Skip to main content.
home | support | download

Back to List Archive

Re: Relevance anomaly?

From: Bill Moseley <moseley(at)not-real.hank.org>
Date: Thu Nov 20 2003 - 22:19:19 GMT
On Thu, Nov 20, 2003 at 11:36:19AM -0800, Roy Tennant wrote:
> We're using swish-e to search a collection of books and I've discovered  
> an odd thing with relevance that I'm trying to puzzle out. The  
> following search on "freud":
> 
> http://texts.cdlib.org/cgi/searchallbooks.pl?search=freud&mode=book+text&sort=relevance
> 
> returns a list of books, with the 439th result being the book "Freud  
> and His Critics". That book is rife with the word, and yet it is ranked  
> very low. I have verified that it is not my CGI that is doing anything  
> funny, as a command line search provides the same results.
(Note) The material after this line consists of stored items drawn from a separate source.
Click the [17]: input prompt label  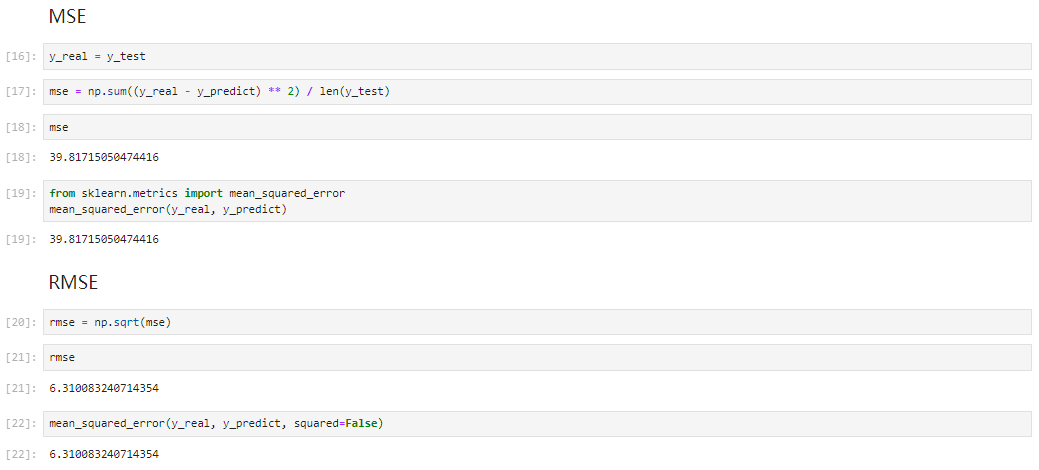[21, 92]
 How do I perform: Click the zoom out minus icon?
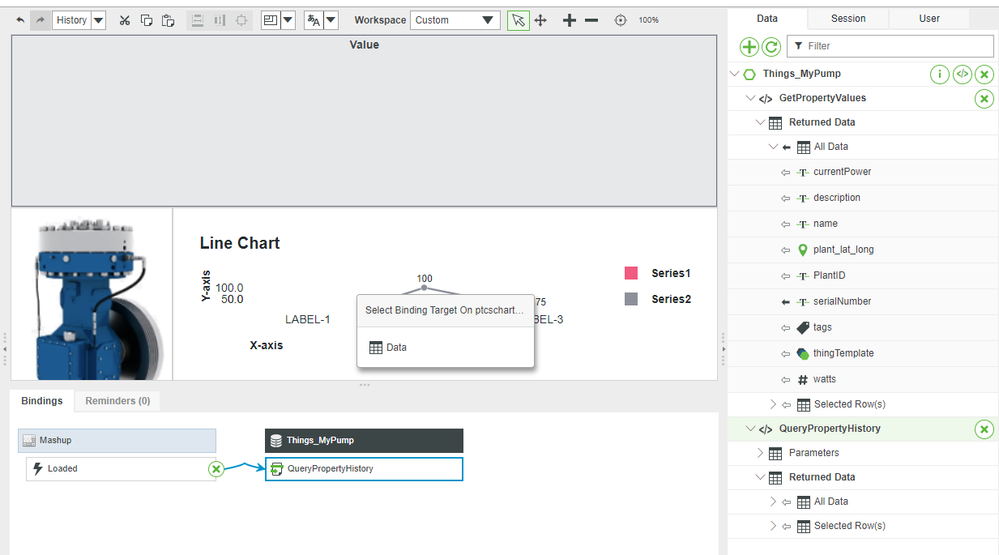[x=592, y=20]
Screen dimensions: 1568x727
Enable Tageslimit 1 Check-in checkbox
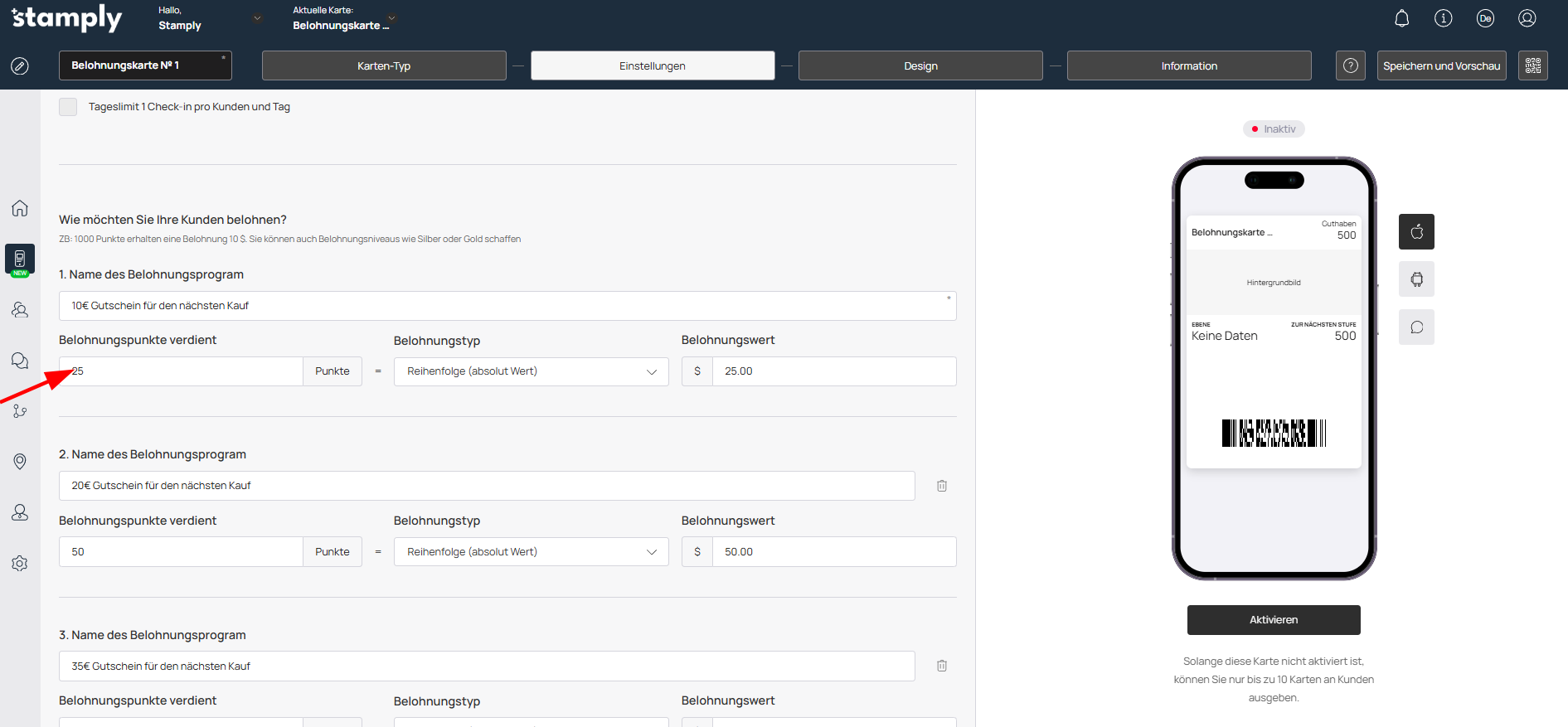tap(68, 107)
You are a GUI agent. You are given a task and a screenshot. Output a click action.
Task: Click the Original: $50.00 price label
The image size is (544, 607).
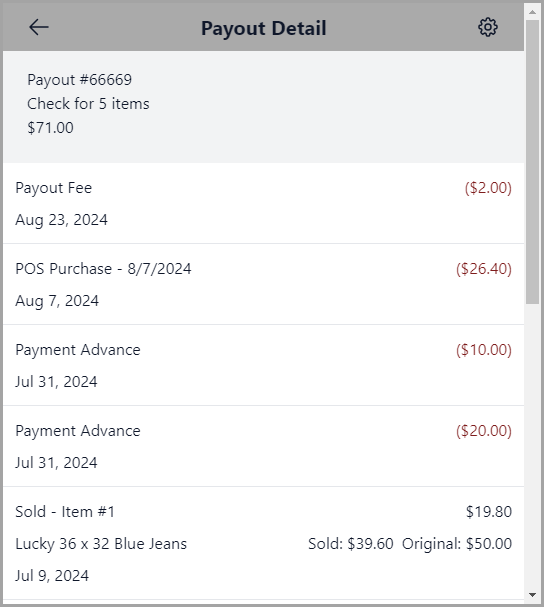(x=457, y=544)
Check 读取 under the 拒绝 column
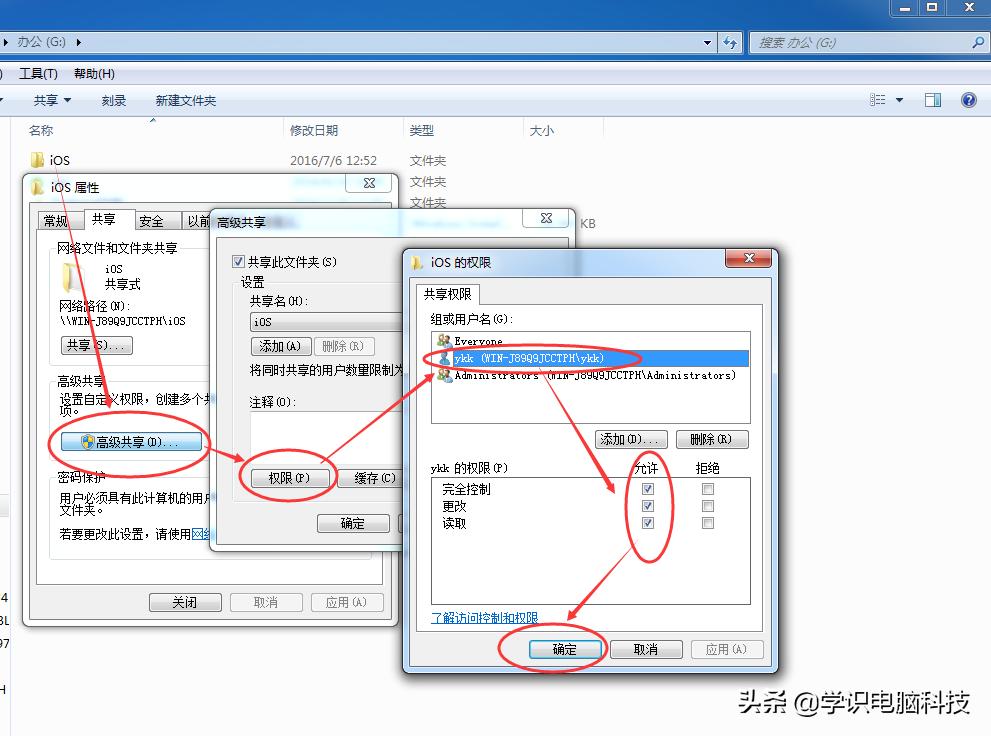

Why is that  
> particular book ranked so low, when it has something on the order of  
> almost twice as many occurrences of the word "freud" in it as the  
> top-ranked book?

Hi Roy,

Can't really tell without looking at the source documents and how you
are indexing.  You can set a define RAW_RANK when compiling to prevent
swish from scaling the output, but that's probably not enough detail.
There's also a DEBUG_RANK define that can be set to dump info about the
ranking while searching.  See rank.c for details.

I know I've talked about it a lot, but ranking still needs a major
overhaul.

-- 
Bill Moseley
moseley@hank.org
Received on Thu Nov 20 22:19:25 2003